Abruptly, the chains on Matangi wrists snapped taut, and she slammed onto her back. The ground quaked beneath Erik’s boots, and he stumbled backward until he found his balance.
“GO!” she yelled. “My daily torments begin anew.”
At the sound of a metallic buzzing, Erik glanced up and what he saw almost caused his heart to stop. Three humanoid creatures, half the size of Matangi, circled in the sky, dressed in seamless white armor and helmets shaped like an eagle’s face. The golden wings on their backs fluttered with such speed that they were indistinguishable from a blur. Each one was armed with a spear made of pure light, and though glimpsed for only an instant, the weapons nearly blinded him.

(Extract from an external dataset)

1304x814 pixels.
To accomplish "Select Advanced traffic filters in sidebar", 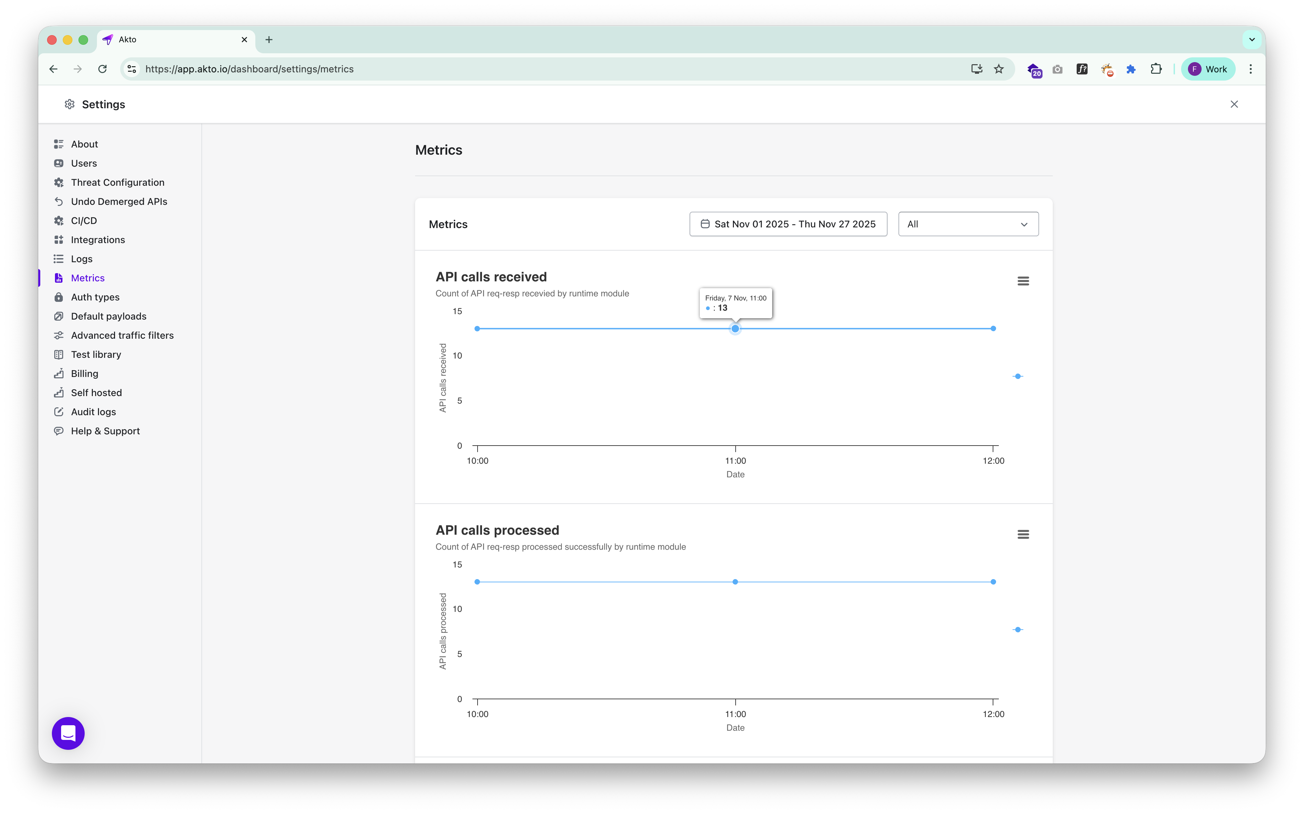I will (x=122, y=335).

Erik spun around with his eyes watering from the searing pain. He ran, staggering forward more than anything. His nostrils filled with the smell of ozone and the sky hissed.
“It is only for the love of my children I weather these daily torments.” The Dark One’s voice rose above everything else. “How much longer will I last I wonder?”
Something struck the earth behind Erik, and the ground heaved. A rent appeared in the clearing ahead of him, molten rock gushing from the crack. Beyond that, large plots of earth thrust upward like launched stones, uprooting trees. He dropped to his knees, covered in fiery magma. His body thrashed and quivered. His flesh burned and his bones melted. He screamed!